Il titolare della struttura cui è affidato il minore non è legittimato a proporre querela

La legittimazione a proporre querela in relazione al reato di cui all’art. 574 c.p. spetta solamente ai soggetti individuati dalla norma, ossia al genitore esercente la potestà, al tutore o al curatore del minore stesso.
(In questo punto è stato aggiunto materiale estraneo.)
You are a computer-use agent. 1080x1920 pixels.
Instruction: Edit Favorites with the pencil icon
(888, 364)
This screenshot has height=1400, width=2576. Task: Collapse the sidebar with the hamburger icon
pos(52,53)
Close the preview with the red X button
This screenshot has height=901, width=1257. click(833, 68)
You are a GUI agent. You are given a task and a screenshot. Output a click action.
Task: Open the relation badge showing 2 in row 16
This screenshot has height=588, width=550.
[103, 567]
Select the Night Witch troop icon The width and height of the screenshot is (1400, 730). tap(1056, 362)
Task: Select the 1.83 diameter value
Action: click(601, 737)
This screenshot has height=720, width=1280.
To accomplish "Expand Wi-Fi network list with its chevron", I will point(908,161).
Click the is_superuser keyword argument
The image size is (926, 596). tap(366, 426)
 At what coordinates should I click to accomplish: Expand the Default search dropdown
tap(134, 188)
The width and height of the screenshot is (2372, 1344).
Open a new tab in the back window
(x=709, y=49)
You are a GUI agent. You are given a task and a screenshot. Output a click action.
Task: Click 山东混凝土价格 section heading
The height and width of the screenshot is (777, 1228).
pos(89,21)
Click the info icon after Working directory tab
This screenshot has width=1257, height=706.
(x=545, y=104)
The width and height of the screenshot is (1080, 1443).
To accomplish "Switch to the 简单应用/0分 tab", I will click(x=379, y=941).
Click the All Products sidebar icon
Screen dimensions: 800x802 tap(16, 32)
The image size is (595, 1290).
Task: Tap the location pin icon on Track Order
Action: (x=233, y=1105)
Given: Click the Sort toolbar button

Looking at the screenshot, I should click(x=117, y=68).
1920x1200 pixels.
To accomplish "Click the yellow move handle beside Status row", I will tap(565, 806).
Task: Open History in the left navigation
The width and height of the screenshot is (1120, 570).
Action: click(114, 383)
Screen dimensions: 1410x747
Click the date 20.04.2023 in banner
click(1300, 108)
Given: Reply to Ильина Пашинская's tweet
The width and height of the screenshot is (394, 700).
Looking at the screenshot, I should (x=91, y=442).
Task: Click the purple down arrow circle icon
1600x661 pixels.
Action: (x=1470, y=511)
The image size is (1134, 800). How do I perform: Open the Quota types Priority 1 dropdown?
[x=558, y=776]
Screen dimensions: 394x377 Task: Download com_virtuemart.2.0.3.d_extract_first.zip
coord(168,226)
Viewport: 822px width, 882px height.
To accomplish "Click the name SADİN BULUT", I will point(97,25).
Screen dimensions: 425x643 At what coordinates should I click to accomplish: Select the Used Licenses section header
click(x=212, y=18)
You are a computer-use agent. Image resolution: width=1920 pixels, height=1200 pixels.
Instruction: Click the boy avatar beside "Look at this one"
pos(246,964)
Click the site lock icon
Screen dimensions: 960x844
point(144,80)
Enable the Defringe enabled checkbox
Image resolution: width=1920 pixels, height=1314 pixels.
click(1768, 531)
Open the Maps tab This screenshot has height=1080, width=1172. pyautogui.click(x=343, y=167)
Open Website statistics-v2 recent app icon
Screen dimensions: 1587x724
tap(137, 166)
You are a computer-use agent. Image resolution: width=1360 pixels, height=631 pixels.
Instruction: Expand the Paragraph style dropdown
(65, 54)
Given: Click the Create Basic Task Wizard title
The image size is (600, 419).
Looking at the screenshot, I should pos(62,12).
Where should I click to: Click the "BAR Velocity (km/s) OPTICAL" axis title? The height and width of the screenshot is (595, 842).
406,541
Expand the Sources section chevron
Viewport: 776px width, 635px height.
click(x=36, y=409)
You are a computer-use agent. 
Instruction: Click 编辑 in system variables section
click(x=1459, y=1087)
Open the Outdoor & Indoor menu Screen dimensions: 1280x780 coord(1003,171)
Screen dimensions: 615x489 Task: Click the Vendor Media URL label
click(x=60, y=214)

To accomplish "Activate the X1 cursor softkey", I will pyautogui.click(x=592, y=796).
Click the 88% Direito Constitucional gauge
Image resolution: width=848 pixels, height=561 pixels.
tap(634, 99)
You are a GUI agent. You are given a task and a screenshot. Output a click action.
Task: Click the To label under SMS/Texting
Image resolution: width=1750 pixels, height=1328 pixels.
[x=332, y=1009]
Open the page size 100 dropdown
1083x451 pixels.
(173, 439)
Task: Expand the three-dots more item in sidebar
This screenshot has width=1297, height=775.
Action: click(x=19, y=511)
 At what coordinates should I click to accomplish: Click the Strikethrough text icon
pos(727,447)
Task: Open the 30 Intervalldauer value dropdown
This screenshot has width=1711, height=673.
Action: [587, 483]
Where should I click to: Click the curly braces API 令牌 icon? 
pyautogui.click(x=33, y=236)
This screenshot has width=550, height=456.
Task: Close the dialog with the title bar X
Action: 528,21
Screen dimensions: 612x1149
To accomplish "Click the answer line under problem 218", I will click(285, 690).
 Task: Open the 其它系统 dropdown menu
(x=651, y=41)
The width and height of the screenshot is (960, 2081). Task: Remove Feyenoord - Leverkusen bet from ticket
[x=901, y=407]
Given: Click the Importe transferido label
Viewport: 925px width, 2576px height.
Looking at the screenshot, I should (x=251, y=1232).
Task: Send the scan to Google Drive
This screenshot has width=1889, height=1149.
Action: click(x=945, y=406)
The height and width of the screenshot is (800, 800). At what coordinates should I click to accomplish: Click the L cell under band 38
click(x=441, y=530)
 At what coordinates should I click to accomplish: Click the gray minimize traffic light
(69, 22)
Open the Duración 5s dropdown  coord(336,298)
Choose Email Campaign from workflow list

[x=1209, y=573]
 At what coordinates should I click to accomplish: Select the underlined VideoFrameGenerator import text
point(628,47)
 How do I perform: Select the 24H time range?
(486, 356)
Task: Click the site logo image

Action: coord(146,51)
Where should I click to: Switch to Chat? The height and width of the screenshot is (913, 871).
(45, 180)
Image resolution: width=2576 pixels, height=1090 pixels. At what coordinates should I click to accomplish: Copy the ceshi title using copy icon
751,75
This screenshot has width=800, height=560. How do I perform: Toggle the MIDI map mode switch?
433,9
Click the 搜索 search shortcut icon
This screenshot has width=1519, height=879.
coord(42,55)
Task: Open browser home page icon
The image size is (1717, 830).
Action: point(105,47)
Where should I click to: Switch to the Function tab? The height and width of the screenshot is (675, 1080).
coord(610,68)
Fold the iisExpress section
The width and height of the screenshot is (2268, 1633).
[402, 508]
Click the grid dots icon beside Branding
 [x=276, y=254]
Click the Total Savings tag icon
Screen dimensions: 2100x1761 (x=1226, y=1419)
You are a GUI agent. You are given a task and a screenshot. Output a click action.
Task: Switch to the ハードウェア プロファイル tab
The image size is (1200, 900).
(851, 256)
Questo è il principio di diritto affermato dalla Corte di Cassazione con sentenza n. 48092/18 depositata il 22 ottobre. Il caso. La Corte d’Appello confermava la decisione di primo grado con la quale gli imputati erano stati dichiarati responsabili dei reati di cui agli artt. 110, 388, comma 2, e 574 c.p Avverso tale sentenza gli imputati propongono ricorso in Cassazione in ordine alla procedibilità del reato di cui all’art. 574 c.p. non potendo l’istanza di punizione essere espressa da cui abbia la sola vigilanza o custodia del minore e non rivesta il ruolo di tutore/curatore. In particolare, sostengono gli imputati, la responsabile della struttura cui era affidata, nella fattispecie concreta, la minore non era legittimata a proporre querela. La legittimazione a proporre querela. Sulla base della disposizione normativa di cui all’art. 574 c.p., chiunque sottrae un minore degli anni quattordici, o un infermo di mente, al genitore esercente la responsabilità genitoriale, al tutore, o al curatore, o a chi ne abbia la vigilanza o la custodia, ovvero lo ritiene contro la volontà dei medesimi, è punito, a querela del genitore esercente la responsabilità genitoriale, del tutore o del curatore, con la reclusione da uno a tre anni . Sul punto la Suprema Corte stabilisce che la legittimazione a proporre querela in relazione al reato di cui all’art. 574 c.p. spetta soltanto ai soggetti individuati dalla norma genitore esercente la potestà, tutore o curatore esclusi, pertanto, quelli che abbiano solo la vigilanza o la custodia del minore . Dall’affermazione del suddetto principio di diritto ne deriva, nel caso di specie, il difetto di legittimazione della titolare della struttura alla quale era affidata la minore e la mancanza di rituale querela in ordine al reato di cui al citato art. 574 c.p., con riferimento alla quale era necessario la nomina di un curatore per la sua predisposizione. Dunque, il motivo del ricorso viene accolto dalla Corte di Cassazione con annullamento, senza rinvio, della sentenza impugnata.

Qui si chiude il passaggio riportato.